Why does DL-ParFam not compare inference time with pre-trained symbolic regression methods represented by Neural Symbolic Regression that Scales and End-to-end Symbolic Regression with Transformers?

2024-11-21

[1/2]

We thank Reviewer ZXN3 for their time and thoughtful comments on our paper. We greatly appreciate the opportunity to address these concerns and improve our manuscript. We uploaded a revised version of the paper to follow the ideas and recommendations of the reviewers.

The thinking of DL - ParFam and this article is a bit like (A Neural-Guided Dynamic Symbolic Network for Exploring Mathematical Expressions from Data)

Thank you for bringing up this interesting reference. Both DL-ParFam and DySymNet rely on neural networks to guide the architecture search for symbolic regression. We include DySymNet in the related work section to highlight these connections. However, note, that the methods differ fundamentally in how they approach architecture prediction. While DL-ParFam employs pre-training to predict the architecture, DySymNet follows the idea of DSR [1] and uses an RNN recursively and retrains it for each instance using RL.

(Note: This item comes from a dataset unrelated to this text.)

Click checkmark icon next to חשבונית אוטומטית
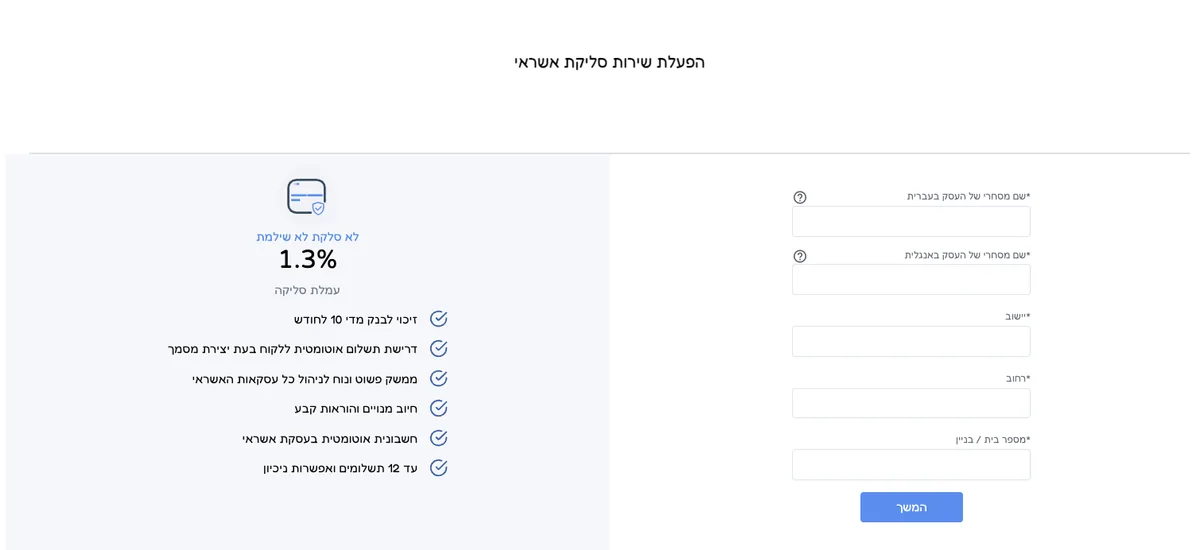This screenshot has height=550, width=1200. pyautogui.click(x=438, y=438)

Mentioned in the article with global optimization to solve the problem of symbolic regression is more efficient, but this is not the first to use global optimization algorithm to solve the problem of symbolic regression algorithm, for example, EQL, MetaSymNet. And this paper does not compare with these two algorithms. Please analyze the advantages of ParFam over the above two methods.

First we want to emphasize that we compare with EQL in the last paragraph of the introduction and compare empirically with EQL in Appendix M (Appendix L in the revised version), which shows that ParFam strongly outperforms EQL. We follow the reviewers suggestion and include a discussion of MetaSymNet in the revised version.

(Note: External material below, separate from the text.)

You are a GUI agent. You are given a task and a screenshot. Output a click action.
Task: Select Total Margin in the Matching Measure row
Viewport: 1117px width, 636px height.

Therein, we acknowledge that other approaches, such as EQL and MetaSymNet, also use continuous optimization techniques for symbolic regression. However, the formulation of our continuous optimization framework differs significantly from EQL and MetaSymNet. It is important to note that using this contribution leads to state of the art results. We revised the contributions section to ensure clarity, emphasizing that our focus is on introducing a novel way to translate the symbolic regression problem into a continuous optimization framework and showing its advantages over prior methods by adding following sentence:

"While ParFam is not the first method to employ continuous optimization for symbolic regression, it aims to enhance the translation to the continuous space. By doing so, ParFam becomes the first SR method based on continuous optimization to achieve state-of-the-art performance."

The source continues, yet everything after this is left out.